→ TASK TO COMPLETE:
State how many lines of the items below contain the word "header". Give only the number.

** BEGIN MATERIAL FOR THIS EXERCISE **

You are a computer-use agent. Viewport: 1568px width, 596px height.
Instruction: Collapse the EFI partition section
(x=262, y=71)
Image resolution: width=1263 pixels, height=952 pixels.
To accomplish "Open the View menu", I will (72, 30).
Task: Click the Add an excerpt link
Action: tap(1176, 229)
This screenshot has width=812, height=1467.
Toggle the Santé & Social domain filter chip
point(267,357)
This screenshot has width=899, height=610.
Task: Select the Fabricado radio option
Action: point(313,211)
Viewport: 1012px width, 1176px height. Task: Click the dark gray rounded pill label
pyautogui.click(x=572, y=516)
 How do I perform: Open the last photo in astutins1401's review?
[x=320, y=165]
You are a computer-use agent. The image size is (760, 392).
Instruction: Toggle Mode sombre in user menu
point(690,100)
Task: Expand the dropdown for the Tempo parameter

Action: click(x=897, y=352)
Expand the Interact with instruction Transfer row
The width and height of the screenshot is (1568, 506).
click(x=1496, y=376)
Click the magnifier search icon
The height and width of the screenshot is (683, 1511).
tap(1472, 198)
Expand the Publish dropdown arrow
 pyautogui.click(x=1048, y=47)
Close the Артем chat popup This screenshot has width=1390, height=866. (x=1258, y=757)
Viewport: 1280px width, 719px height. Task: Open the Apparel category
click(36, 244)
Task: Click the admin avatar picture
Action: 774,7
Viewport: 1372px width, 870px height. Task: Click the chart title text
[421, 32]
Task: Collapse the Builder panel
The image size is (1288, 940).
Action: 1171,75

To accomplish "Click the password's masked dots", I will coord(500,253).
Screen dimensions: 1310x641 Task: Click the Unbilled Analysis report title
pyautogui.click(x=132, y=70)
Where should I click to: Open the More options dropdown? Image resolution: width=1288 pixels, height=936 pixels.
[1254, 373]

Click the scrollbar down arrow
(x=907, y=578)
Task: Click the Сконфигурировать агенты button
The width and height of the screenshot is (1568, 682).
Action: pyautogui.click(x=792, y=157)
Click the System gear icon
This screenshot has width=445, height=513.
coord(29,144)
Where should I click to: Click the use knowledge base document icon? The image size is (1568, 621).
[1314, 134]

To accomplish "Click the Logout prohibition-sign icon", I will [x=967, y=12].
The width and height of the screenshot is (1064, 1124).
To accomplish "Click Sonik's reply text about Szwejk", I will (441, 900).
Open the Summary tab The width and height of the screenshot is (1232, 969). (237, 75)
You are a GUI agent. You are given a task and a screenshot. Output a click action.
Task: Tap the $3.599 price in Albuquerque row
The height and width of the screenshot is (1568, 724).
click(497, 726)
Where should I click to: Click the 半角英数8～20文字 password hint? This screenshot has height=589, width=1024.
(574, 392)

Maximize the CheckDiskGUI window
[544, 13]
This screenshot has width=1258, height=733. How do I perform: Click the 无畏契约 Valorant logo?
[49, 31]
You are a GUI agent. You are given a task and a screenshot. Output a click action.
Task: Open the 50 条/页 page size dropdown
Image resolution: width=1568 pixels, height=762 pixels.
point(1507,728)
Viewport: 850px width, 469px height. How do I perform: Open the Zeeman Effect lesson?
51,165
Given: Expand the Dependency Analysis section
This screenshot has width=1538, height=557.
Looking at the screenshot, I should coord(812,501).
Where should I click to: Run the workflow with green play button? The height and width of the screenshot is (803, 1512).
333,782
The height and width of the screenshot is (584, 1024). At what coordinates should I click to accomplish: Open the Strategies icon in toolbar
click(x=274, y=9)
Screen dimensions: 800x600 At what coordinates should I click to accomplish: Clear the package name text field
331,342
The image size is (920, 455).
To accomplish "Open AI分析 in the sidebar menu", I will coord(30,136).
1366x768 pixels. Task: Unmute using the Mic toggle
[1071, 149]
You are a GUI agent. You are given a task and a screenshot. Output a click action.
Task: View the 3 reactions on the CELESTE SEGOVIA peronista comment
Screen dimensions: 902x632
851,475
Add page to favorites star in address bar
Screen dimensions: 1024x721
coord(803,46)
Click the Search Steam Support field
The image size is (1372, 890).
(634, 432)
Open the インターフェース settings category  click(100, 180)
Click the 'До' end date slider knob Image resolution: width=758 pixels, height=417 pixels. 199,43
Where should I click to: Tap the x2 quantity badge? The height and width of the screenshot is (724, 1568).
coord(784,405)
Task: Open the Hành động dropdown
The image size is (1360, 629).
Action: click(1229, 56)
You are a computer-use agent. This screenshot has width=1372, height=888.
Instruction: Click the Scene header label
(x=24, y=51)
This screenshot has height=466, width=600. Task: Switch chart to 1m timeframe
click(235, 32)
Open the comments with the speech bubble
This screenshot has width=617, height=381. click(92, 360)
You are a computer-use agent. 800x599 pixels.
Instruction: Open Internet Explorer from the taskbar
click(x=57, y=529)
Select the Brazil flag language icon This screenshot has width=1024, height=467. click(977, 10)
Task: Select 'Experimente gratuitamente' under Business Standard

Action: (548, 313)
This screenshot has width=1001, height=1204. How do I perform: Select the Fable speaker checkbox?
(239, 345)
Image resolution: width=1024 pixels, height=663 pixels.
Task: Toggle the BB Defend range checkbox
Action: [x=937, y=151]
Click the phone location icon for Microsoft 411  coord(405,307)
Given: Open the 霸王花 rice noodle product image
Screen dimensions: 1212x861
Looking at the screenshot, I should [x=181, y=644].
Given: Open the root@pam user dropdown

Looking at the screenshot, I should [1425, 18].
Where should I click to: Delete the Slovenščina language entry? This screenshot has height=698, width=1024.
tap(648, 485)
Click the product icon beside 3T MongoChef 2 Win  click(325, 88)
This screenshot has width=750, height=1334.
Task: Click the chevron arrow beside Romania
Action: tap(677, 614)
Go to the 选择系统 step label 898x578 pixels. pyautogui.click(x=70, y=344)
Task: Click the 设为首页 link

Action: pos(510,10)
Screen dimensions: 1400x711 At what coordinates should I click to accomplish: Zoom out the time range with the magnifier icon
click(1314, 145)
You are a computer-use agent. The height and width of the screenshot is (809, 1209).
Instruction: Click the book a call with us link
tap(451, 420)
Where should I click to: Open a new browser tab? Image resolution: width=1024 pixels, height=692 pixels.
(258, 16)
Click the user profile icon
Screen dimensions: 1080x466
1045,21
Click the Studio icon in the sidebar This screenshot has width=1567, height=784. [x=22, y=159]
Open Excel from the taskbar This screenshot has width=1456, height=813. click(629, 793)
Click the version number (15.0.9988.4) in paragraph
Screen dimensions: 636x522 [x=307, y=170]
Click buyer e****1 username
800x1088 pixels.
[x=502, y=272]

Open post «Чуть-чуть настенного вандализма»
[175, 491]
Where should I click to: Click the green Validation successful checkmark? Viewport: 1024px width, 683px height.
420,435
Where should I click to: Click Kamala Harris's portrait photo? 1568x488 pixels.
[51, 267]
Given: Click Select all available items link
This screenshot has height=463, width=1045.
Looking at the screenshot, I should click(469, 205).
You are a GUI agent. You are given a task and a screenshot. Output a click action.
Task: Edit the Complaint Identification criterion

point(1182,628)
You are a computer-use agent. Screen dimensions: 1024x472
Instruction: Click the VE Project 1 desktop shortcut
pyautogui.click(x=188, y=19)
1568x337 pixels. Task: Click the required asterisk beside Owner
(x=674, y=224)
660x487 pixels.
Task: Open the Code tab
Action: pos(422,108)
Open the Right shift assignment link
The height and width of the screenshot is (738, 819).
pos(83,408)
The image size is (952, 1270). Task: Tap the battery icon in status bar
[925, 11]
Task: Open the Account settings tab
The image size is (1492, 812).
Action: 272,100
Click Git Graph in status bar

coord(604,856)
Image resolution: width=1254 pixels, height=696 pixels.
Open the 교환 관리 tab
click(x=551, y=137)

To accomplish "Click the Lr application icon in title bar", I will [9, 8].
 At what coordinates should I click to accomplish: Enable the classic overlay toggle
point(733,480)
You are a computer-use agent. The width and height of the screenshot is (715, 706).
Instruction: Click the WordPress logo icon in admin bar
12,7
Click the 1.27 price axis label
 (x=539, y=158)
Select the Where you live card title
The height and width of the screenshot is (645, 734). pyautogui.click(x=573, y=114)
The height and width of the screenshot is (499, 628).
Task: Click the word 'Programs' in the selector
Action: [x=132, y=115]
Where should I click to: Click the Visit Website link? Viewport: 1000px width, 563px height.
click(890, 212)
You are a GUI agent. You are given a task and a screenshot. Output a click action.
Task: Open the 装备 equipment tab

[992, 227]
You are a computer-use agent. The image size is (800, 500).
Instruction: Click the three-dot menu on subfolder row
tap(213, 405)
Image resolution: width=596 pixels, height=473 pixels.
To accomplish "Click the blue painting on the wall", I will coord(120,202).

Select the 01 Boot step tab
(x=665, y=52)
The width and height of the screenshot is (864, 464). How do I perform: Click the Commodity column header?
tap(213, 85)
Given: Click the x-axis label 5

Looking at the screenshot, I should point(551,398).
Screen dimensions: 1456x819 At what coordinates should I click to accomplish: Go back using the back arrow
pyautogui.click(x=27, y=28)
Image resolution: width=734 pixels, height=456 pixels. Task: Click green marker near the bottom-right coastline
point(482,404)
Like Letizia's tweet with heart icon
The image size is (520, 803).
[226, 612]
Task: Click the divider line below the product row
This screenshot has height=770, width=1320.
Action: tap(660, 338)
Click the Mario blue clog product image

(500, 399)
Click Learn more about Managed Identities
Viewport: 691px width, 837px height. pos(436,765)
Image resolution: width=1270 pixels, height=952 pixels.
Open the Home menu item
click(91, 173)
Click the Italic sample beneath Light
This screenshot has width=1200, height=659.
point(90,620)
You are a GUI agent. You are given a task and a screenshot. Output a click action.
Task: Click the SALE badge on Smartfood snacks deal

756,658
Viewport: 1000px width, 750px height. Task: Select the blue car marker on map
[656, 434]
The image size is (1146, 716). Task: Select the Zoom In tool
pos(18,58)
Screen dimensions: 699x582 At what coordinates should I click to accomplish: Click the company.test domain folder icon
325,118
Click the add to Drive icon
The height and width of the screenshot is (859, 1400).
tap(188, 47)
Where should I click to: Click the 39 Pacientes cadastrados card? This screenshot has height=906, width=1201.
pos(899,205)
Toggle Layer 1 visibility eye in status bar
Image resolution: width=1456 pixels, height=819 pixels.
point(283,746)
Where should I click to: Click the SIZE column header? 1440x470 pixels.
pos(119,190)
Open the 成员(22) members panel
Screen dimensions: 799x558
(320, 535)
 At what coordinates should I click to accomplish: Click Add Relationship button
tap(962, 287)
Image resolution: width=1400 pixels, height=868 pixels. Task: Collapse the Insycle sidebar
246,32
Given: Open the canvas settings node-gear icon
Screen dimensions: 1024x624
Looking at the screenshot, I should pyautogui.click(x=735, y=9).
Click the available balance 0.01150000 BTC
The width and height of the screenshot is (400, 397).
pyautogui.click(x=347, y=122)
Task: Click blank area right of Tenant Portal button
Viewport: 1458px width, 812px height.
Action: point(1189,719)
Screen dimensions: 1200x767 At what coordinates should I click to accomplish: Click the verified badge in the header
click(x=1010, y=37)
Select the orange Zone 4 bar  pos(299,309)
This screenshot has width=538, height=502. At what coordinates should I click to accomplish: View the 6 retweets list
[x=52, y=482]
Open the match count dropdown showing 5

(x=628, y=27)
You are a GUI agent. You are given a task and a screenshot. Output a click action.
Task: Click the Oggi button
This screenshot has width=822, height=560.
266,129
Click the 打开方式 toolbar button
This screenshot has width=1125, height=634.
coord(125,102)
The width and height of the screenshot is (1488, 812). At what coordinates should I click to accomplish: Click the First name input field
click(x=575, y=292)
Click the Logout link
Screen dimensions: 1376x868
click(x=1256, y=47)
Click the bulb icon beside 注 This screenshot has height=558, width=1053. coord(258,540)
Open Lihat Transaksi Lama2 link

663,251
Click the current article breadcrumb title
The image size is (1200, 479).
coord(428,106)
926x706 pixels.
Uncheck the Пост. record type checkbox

** END MATERIAL FOR THIS EXERCISE **

→ WRITTEN REPLY:
4